• _Activity_
Would you write out the entries that follow word for word, omitting any images?

• _Material for this task_
++++++++++++++++++++

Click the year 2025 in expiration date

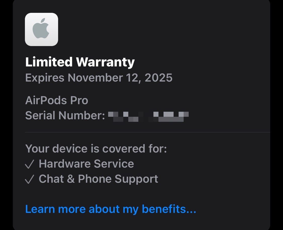[x=158, y=78]
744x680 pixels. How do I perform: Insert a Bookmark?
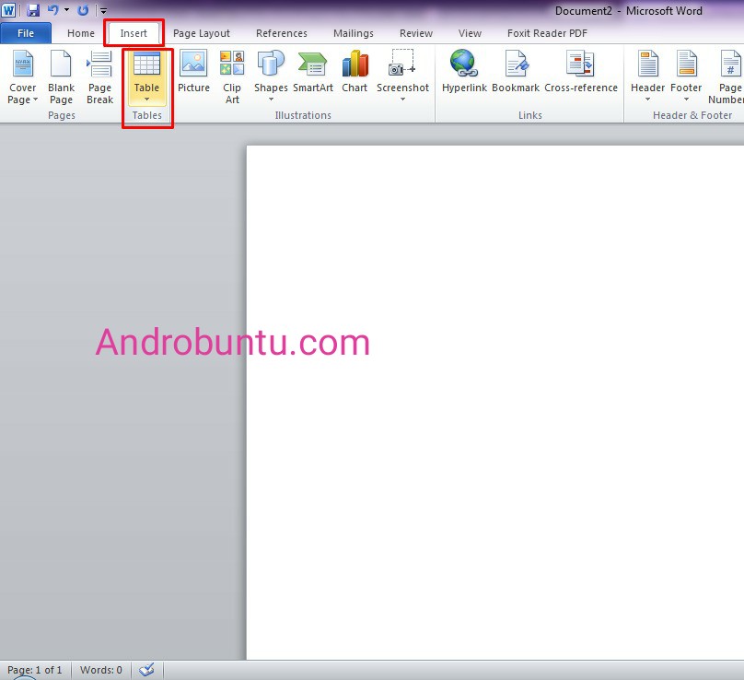pyautogui.click(x=516, y=76)
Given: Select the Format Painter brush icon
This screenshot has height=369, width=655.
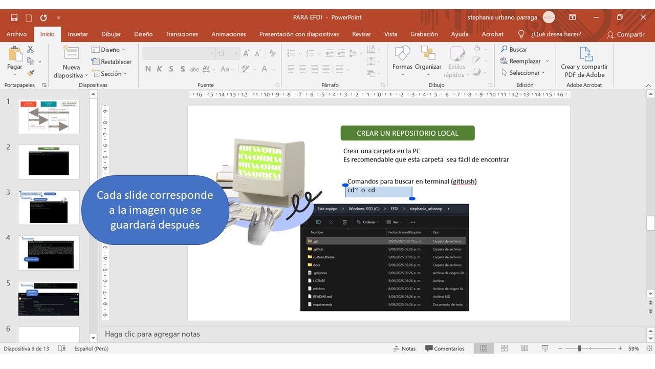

++++++++++++++++++++

• _Problem solution_
Click the year 2025 in expiration date

[x=158, y=78]
744x680 pixels. How do I perform: Insert a Bookmark?
pyautogui.click(x=516, y=76)
Given: Select the Format Painter brush icon
This screenshot has height=369, width=655.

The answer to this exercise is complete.